Great works of art and literature also act as a means to symbolic immortality. Long after we have gone, maybe someone will appreciate the beauty of our work and, in a sense, keep our spirits alive. Monuments stand as eternal reminders of great leaders or human achievements. The pyramids of Egypt still stand 4500 years after they were built in homage to the great pharaohs of that time.

Natural

The German philosopher Rudolf Otto coined the term ‘numinous’, which is that sense of awe or mystery when we fully experience the natural world. It is the tingle you feel when you look up at the night sky or witness the beauty of a snow-capped mountain in the moonlight. It is that feeling that we are a tiny part of an enormous cosmic dance. A dance we have no true understanding of but an appreciation that humbles us.
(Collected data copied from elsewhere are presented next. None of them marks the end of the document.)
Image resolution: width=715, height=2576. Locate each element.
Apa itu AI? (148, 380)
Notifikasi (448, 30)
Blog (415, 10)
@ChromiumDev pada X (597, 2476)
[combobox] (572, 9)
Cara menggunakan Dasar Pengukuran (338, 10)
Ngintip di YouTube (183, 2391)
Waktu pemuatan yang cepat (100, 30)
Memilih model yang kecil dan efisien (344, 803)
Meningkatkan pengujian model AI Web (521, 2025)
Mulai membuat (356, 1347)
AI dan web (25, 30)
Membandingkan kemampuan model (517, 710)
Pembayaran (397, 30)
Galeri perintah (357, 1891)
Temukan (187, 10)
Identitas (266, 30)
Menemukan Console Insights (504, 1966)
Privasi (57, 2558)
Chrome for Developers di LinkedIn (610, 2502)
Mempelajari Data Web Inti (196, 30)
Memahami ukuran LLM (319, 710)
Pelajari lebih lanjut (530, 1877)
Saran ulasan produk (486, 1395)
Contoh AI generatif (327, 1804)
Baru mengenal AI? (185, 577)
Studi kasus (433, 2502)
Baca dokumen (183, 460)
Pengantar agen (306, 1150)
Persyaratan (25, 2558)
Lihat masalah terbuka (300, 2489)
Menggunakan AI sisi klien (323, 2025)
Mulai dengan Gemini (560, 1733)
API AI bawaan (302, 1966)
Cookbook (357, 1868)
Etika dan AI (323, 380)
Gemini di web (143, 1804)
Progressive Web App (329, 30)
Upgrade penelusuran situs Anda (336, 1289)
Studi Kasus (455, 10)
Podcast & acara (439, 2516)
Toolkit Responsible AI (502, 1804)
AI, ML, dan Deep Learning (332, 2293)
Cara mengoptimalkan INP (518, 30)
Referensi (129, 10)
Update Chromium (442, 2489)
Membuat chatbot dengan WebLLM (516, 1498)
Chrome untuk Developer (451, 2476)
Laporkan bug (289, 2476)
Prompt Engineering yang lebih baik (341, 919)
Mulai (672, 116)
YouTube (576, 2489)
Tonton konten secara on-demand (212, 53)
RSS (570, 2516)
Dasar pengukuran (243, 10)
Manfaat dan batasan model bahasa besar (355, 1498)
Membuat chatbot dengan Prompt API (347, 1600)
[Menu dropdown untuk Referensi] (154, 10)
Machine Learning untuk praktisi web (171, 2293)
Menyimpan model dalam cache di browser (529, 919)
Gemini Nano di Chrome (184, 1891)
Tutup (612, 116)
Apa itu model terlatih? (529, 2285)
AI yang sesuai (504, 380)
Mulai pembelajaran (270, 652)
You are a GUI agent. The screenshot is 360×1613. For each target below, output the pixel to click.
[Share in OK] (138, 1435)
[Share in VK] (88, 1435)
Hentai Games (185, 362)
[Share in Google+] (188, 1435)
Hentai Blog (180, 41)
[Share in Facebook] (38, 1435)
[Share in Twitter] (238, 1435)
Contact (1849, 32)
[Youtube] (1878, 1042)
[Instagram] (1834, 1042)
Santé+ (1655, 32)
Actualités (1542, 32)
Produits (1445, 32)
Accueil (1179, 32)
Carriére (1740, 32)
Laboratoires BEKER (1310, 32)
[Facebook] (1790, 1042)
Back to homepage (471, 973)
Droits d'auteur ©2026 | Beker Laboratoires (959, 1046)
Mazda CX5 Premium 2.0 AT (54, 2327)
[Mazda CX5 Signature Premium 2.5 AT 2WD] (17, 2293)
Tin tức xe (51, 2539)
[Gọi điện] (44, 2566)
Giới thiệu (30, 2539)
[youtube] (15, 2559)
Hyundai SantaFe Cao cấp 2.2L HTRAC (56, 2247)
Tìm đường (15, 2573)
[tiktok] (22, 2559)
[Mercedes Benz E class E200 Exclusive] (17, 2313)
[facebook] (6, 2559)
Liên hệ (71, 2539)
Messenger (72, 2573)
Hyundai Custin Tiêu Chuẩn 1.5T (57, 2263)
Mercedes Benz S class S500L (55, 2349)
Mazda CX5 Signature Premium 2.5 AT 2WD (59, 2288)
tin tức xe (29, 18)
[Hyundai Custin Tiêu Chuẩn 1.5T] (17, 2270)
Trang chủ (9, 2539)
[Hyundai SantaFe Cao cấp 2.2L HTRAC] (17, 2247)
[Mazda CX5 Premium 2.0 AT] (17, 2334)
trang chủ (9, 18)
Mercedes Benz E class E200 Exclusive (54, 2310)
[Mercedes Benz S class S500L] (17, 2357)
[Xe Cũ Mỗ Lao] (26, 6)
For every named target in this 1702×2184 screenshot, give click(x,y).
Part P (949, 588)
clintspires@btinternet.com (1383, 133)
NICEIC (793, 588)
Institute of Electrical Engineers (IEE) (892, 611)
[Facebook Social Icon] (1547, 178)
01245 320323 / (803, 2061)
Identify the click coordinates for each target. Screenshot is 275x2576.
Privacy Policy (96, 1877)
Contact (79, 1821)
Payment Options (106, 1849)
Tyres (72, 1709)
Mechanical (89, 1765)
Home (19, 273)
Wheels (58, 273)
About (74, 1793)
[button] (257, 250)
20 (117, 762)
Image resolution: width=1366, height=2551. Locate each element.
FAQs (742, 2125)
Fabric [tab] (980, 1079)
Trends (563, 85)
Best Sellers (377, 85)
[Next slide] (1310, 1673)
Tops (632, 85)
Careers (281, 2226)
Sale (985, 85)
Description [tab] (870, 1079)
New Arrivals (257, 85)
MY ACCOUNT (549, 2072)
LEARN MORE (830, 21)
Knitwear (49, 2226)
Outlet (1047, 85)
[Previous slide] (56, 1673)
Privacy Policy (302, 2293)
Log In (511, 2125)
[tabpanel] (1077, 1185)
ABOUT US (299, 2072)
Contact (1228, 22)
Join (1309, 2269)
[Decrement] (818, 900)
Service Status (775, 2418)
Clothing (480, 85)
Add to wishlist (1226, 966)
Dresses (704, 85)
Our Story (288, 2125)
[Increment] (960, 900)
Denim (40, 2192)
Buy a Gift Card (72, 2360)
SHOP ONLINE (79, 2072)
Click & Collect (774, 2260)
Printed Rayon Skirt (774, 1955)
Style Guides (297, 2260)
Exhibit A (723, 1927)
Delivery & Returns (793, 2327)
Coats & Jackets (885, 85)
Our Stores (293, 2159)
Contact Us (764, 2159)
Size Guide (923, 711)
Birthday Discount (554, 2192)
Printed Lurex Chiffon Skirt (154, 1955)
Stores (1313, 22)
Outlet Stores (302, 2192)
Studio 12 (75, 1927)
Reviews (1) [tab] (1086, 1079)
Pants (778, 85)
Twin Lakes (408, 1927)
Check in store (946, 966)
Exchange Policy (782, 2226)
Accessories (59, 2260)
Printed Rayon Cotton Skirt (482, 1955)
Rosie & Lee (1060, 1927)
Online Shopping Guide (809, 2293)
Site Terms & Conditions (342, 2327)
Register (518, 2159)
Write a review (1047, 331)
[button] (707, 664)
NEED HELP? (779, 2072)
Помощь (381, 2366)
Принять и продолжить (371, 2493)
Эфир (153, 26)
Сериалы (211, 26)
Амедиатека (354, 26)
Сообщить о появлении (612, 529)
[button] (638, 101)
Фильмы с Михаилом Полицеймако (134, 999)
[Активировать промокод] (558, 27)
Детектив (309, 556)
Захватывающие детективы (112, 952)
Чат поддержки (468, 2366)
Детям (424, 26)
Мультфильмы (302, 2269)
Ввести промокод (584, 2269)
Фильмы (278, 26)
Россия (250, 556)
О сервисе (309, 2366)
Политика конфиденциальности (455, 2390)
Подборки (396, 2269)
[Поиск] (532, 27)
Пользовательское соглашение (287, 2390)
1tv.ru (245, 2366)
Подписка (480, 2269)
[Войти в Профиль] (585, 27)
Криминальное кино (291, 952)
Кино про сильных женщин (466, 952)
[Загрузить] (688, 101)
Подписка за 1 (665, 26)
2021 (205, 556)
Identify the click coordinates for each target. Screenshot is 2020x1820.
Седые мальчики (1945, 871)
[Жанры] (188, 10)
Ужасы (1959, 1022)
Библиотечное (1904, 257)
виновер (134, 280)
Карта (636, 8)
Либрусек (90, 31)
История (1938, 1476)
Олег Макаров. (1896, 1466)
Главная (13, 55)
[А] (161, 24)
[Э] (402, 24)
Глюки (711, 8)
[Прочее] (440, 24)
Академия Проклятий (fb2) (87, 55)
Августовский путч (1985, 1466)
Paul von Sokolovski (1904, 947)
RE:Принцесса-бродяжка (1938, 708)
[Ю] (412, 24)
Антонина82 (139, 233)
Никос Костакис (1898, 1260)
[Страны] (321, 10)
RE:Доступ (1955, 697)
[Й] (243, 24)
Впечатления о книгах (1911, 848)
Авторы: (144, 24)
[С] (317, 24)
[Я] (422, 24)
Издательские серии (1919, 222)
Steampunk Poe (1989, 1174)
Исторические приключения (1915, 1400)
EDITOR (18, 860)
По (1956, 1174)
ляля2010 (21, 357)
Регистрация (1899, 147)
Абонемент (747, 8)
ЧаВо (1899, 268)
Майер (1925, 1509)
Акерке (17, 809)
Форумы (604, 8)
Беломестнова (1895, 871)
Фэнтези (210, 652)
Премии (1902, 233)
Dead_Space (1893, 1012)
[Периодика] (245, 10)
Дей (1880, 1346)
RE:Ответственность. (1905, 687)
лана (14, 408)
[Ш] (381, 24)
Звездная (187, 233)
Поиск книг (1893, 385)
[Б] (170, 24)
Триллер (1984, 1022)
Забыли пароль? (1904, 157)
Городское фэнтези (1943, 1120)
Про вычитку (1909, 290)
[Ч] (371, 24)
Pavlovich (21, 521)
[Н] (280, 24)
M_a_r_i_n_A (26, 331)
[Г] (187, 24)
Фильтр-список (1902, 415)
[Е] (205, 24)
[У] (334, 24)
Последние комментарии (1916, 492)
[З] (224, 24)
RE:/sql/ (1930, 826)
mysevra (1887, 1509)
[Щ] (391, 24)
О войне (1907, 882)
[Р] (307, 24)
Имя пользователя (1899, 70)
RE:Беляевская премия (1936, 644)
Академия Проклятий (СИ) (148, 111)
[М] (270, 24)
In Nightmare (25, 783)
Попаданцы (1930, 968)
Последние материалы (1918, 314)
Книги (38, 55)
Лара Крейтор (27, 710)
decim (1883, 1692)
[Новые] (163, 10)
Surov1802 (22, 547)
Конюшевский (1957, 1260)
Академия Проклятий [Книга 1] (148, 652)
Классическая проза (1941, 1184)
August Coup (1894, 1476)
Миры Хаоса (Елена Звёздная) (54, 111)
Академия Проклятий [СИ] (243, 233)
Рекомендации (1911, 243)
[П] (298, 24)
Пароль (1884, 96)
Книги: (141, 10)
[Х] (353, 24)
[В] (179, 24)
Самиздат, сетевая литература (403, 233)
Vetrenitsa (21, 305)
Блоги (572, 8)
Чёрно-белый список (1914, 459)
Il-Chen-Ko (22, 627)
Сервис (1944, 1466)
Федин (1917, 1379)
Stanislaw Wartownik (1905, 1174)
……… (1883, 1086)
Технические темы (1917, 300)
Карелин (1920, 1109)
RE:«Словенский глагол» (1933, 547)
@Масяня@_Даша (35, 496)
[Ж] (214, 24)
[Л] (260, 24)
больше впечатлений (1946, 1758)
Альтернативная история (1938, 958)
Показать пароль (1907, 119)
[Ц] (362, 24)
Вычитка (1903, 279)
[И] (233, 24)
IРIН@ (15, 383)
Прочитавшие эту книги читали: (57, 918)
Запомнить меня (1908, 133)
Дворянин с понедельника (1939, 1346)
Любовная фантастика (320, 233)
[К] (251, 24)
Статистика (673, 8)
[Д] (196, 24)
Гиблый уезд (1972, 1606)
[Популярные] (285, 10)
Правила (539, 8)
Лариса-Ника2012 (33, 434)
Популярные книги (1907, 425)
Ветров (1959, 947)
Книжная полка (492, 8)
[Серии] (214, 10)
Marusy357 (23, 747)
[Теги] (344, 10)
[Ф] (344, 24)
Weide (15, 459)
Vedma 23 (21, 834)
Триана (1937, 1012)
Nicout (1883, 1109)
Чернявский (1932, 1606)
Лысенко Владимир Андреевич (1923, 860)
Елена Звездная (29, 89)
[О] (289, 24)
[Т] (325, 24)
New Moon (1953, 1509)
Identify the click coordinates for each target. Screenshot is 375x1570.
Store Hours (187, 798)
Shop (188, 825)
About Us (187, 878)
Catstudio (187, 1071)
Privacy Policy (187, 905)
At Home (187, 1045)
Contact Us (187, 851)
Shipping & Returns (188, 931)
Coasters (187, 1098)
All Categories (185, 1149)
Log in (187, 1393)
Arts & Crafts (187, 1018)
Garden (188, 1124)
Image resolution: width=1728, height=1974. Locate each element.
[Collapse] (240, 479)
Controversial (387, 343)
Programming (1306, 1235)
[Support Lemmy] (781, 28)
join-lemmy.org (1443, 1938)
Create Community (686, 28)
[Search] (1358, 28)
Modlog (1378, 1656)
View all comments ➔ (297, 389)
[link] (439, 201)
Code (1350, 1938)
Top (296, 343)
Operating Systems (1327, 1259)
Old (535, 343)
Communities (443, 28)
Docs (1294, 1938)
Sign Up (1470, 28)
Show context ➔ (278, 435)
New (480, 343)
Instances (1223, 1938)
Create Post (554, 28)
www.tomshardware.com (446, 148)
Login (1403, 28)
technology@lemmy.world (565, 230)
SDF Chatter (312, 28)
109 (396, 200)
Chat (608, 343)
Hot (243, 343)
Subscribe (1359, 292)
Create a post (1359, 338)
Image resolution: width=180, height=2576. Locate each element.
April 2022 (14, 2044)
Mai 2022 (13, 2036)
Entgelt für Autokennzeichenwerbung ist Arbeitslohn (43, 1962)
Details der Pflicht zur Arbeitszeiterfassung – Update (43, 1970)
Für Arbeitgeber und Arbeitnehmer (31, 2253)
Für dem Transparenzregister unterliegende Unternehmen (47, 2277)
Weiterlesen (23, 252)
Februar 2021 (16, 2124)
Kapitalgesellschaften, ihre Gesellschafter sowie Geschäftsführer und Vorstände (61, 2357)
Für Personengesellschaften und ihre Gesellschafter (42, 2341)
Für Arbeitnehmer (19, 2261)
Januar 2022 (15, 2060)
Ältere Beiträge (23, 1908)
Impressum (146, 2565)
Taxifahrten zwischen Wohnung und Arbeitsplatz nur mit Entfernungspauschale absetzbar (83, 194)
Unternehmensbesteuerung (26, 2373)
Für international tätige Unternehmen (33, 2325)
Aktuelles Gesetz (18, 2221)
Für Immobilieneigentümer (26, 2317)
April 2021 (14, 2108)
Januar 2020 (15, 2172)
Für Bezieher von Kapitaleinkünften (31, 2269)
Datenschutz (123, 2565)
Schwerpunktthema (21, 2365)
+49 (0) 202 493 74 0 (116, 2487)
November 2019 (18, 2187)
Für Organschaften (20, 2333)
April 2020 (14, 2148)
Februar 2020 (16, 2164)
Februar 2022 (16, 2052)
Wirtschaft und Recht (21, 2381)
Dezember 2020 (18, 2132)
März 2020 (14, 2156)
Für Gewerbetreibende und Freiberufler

A sense that we are one with the world. Or at least one tiny piece of a universal symphony that lives on in eternity.

Experiential 

The experiential transcendence of death is the hardest to explain. It goes by many names, including ego death, transcendence or enlightenment. It is an experience so intense and all-encompassing that time and self disappear. There is no ‘I’; there is just the universe and a freight train of significance bearing down upon you. Yogis and mystics have encountered it through meditation. Others have used chemicals known as entheogens, including LSD, psilocybin (magic mushrooms) or ayahuasca, to achieve this state. The entheogen-assisted transcendence experience is typically administered by a guide or Shaman who navigates the journey with you. This process has been scientifically investigated, and participants describe it as one of the most significant experiences of their lives—an experience on par with the birth of a child or the death of a parent. The significance of this encounter persisted for decades after the event.


Jan Swart van Groningen - The Triumph of Death. Creative Commons.

On some level, we all seek immortality.

We do so because we fear death.

To dampen our fear of death, we spend much of our lives in the pursuit of achieving ‘literal’ or ‘symbolic’ immortality.

It is what the American philosopher William James described as:

“The worm at the core”.

It is what motivates much of our lives.

You may have taken a leap of faith and pinned your hopes on literal immortality.

You may have seen the quest for symbolic immortality play out in the actions of your own life.

Regardless of which path you choose, we all live in a world of uncertainty where death looms, and our fear of death drives much of what we do.

We can only live by the words of Ernest Becker, author of 'The Denial of Death':

“To live fully is to live with the awareness of the rumble of terror that underlies everything”.

But we must always hold this message in contrast to the words of Marcus Aurelius:

“It is not death that a man should fear, but he should fear never beginning to live.”

The dance between these two perspectives is the art of life.